» **Task prompt**: All that is needed is every record, duplicated exactly.

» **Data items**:
:::::
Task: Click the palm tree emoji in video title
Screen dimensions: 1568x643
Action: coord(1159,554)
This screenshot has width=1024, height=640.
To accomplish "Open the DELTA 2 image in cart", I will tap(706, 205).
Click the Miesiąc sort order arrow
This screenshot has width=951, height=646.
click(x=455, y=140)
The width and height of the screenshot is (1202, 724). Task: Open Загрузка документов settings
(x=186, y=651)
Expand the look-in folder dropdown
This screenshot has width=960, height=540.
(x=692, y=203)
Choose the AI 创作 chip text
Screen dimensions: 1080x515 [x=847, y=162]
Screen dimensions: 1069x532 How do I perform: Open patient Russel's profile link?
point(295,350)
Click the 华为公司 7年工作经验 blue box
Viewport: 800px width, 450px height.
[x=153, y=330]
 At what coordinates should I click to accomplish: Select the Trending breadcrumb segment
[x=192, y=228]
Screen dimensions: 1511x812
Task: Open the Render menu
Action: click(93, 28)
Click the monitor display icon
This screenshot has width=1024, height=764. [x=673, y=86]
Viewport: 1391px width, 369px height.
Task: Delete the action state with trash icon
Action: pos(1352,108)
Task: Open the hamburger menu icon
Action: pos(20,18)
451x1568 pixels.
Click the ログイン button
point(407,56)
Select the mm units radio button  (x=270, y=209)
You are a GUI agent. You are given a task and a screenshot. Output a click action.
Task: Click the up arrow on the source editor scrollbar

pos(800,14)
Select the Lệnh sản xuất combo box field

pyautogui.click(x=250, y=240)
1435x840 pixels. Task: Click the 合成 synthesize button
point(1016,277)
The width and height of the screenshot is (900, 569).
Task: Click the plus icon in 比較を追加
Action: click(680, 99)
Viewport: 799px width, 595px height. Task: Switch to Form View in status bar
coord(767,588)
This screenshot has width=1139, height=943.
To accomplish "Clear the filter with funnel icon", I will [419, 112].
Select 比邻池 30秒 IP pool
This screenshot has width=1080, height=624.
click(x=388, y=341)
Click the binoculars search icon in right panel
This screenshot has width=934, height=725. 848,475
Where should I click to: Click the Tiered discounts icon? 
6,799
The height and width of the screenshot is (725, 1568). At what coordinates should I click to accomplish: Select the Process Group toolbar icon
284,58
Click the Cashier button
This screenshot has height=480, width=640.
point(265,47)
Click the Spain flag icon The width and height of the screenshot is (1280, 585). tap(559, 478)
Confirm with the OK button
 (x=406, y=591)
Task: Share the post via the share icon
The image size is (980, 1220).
:::::
» **Written reply**:
Task: Click the palm tree emoji in video title
Screen dimensions: 1568x643
Action: coord(1159,554)
This screenshot has width=1024, height=640.
To accomplish "Open the DELTA 2 image in cart", I will tap(706, 205).
Click the Miesiąc sort order arrow
This screenshot has width=951, height=646.
click(x=455, y=140)
The width and height of the screenshot is (1202, 724). Task: Open Загрузка документов settings
(x=186, y=651)
Expand the look-in folder dropdown
This screenshot has width=960, height=540.
(x=692, y=203)
Choose the AI 创作 chip text
Screen dimensions: 1080x515 [x=847, y=162]
Screen dimensions: 1069x532 How do I perform: Open patient Russel's profile link?
point(295,350)
Click the 华为公司 7年工作经验 blue box
Viewport: 800px width, 450px height.
[x=153, y=330]
 At what coordinates should I click to accomplish: Select the Trending breadcrumb segment
[x=192, y=228]
Screen dimensions: 1511x812
Task: Open the Render menu
Action: click(93, 28)
Click the monitor display icon
This screenshot has width=1024, height=764. [x=673, y=86]
Viewport: 1391px width, 369px height.
Task: Delete the action state with trash icon
Action: pos(1352,108)
Task: Open the hamburger menu icon
Action: pos(20,18)
451x1568 pixels.
Click the ログイン button
point(407,56)
Select the mm units radio button  (x=270, y=209)
You are a GUI agent. You are given a task and a screenshot. Output a click action.
Task: Click the up arrow on the source editor scrollbar

pos(800,14)
Select the Lệnh sản xuất combo box field

pyautogui.click(x=250, y=240)
1435x840 pixels. Task: Click the 合成 synthesize button
point(1016,277)
The width and height of the screenshot is (900, 569).
Task: Click the plus icon in 比較を追加
Action: click(680, 99)
Viewport: 799px width, 595px height. Task: Switch to Form View in status bar
coord(767,588)
This screenshot has width=1139, height=943.
To accomplish "Clear the filter with funnel icon", I will [419, 112].
Select 比邻池 30秒 IP pool
This screenshot has width=1080, height=624.
click(x=388, y=341)
Click the binoculars search icon in right panel
This screenshot has width=934, height=725. 848,475
Where should I click to: Click the Tiered discounts icon? 
6,799
The height and width of the screenshot is (725, 1568). At what coordinates should I click to accomplish: Select the Process Group toolbar icon
284,58
Click the Cashier button
This screenshot has height=480, width=640.
point(265,47)
Click the Spain flag icon The width and height of the screenshot is (1280, 585). tap(559, 478)
Confirm with the OK button
 (x=406, y=591)
Task: Share the post via the share icon
The image size is (980, 1220).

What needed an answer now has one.